----- PAGE TEXT -----

Right after the Patriots’ Day bombing I predicted the culprits would be caught through the use of facial recognition software.
Here’s what I wrote
There is no doubt the finish line for the Boston Marathon will produces hours, maybe days, of video. In the past that would have presented a daunting task. No more. Beefy computers will ingest that data and ask for more!
The video was there–hours and hours of it, along with thousands of stills. All we had to do now was wait for the AI to do its thing. That’s what I thought. Boston Police Commissioner Edward Davis thought so too.
We were all wrong.
Davis said he was told that facial-recognition software did not identify the men in the ball caps. The technology came up empty even though both Tsarnaevs’ images exist in official databases: Dzhokhar had a Massachusetts driver’s license; the brothers had legally immigrated; and Tamerlan had been the subject of some FBI investigation.
The best tip actually came from a hospitalized man who’d lost both legs in the explosion. He was standing next to the bomb. He saw who’d placed it at his feet.
The witness, Jeffrey Bauman, couldn’t speak, so he wrote:
“Bag. Saw the guy, looked right at me.”
Bauman’s revelation was major breakthrough and a large part of why the FBI was able to distribute photographs of the Tsarnaev Brothers on Thursday.

-----

EXERCISE GOAL:
Answer these from the Boston Marathon piece above:
1. Which police official also expected the software to find the culprits?
2. What official document did Dzhokhar have?
3. What did Jeffrey Bauman write, since he couldn't speak?

----- MATERIAL SHOWN -----

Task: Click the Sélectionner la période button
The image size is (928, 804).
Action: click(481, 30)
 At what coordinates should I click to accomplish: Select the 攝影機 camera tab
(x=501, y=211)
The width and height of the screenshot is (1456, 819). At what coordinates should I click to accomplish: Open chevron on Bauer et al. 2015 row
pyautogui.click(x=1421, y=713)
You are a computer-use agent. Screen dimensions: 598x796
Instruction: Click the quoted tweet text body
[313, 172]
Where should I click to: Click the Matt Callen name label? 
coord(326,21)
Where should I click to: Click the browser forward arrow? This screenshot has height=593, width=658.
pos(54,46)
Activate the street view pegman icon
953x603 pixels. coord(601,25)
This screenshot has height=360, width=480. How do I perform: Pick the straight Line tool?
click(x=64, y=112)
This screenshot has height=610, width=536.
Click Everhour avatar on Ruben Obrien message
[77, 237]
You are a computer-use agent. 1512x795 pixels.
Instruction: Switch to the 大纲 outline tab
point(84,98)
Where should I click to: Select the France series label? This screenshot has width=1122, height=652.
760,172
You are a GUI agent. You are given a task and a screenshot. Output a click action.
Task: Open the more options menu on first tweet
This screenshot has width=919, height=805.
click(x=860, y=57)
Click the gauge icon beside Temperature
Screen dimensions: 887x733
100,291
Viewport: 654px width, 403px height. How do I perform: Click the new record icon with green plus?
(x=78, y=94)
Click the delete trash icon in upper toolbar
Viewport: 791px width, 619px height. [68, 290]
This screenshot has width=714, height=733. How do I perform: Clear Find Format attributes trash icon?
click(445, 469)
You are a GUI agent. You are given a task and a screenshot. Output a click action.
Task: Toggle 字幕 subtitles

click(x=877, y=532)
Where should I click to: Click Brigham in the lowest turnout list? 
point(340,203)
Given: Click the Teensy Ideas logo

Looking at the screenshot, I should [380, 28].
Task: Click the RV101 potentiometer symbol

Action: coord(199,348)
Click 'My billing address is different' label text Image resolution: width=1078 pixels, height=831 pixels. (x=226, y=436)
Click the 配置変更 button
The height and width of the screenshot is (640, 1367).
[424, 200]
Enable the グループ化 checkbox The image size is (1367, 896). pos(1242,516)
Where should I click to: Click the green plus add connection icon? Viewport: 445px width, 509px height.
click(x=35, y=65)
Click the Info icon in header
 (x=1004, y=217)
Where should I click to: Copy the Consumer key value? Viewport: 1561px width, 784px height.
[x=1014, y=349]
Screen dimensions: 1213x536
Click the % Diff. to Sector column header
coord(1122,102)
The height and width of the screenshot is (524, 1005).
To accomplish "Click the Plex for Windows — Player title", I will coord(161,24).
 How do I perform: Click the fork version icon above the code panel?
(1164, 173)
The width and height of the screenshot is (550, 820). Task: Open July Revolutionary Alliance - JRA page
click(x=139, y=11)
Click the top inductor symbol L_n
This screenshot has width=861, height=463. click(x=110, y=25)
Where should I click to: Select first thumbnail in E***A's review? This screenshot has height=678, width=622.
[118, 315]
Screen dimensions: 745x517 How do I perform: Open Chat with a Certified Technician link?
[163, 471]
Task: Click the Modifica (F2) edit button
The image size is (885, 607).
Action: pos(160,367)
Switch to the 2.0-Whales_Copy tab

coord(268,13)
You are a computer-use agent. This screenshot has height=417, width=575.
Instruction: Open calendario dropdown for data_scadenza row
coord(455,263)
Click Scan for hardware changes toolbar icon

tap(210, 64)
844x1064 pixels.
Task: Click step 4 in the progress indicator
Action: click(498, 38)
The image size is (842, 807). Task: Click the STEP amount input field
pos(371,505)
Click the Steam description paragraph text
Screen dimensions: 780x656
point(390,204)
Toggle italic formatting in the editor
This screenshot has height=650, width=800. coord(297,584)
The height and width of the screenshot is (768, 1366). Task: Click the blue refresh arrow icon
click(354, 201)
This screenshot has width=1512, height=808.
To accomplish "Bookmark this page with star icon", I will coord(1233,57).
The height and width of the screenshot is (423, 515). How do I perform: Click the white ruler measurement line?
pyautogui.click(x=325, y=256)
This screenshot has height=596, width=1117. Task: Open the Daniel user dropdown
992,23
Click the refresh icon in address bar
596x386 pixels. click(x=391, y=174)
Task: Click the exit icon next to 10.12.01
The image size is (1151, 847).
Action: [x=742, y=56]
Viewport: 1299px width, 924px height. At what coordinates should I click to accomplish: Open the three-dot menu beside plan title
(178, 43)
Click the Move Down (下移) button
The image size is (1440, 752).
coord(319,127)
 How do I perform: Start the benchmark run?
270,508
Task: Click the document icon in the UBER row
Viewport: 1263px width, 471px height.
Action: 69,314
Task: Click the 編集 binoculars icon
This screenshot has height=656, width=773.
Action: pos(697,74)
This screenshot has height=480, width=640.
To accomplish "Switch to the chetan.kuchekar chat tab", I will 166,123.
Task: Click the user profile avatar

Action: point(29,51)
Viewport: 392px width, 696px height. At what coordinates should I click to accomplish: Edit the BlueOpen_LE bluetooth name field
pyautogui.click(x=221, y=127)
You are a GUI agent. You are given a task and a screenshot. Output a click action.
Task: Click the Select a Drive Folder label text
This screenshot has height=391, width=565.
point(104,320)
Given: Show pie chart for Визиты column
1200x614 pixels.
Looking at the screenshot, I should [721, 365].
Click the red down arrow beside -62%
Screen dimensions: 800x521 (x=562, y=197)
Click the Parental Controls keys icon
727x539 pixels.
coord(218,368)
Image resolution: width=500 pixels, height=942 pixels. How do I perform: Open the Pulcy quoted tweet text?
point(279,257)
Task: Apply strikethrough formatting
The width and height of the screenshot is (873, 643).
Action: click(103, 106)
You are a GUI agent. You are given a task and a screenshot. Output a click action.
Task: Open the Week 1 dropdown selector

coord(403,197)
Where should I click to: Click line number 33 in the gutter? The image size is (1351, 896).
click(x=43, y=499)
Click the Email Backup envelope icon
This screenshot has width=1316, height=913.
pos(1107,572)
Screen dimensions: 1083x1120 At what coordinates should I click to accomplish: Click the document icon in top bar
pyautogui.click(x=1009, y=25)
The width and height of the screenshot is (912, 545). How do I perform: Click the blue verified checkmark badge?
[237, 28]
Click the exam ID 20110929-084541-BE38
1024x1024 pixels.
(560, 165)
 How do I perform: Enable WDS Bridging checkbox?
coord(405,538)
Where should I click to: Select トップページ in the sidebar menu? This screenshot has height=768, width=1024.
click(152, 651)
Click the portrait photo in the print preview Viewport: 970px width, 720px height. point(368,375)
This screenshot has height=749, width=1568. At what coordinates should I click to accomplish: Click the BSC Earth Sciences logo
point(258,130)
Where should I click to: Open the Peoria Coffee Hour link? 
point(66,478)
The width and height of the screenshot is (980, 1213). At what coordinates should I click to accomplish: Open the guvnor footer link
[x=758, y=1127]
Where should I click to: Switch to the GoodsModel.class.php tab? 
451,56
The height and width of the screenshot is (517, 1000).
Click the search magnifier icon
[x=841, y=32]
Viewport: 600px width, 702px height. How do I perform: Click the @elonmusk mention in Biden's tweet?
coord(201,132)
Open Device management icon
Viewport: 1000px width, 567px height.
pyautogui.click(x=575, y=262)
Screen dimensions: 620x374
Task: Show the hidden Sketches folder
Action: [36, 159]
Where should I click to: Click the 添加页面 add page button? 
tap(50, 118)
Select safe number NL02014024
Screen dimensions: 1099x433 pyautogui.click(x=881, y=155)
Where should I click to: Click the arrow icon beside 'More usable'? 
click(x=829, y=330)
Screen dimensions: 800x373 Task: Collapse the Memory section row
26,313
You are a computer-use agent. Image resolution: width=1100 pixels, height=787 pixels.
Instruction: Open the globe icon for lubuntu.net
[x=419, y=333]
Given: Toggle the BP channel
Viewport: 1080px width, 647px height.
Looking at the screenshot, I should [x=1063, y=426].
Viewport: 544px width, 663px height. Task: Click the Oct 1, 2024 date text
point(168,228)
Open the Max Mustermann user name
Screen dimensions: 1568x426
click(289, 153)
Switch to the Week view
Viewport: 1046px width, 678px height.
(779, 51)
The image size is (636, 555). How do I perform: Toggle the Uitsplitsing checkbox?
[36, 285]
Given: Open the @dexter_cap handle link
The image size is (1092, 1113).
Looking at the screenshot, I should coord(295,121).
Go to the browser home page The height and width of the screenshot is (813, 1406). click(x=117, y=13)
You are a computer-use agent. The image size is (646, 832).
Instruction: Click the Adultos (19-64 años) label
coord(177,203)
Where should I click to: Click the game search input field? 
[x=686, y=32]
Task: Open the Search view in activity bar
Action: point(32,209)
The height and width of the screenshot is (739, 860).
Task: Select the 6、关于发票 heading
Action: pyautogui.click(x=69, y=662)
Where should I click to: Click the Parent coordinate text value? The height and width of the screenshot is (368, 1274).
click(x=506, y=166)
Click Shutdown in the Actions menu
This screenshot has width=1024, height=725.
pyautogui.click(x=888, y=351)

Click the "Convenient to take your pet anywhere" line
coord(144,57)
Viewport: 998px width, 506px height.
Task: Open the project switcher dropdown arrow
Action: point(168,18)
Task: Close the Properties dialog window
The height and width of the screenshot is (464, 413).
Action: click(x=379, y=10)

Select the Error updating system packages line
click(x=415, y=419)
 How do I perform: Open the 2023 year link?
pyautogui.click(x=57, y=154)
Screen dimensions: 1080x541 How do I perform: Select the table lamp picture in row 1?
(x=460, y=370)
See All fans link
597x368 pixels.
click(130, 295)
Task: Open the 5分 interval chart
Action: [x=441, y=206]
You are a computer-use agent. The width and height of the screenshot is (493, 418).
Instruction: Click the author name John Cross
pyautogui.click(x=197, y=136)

-----

EXERCISE RESPONSE:
1. Boston Police Commissioner Edward Davis.
2. A Massachusetts driver's license.
3. "Bag. Saw the guy, looked right at me."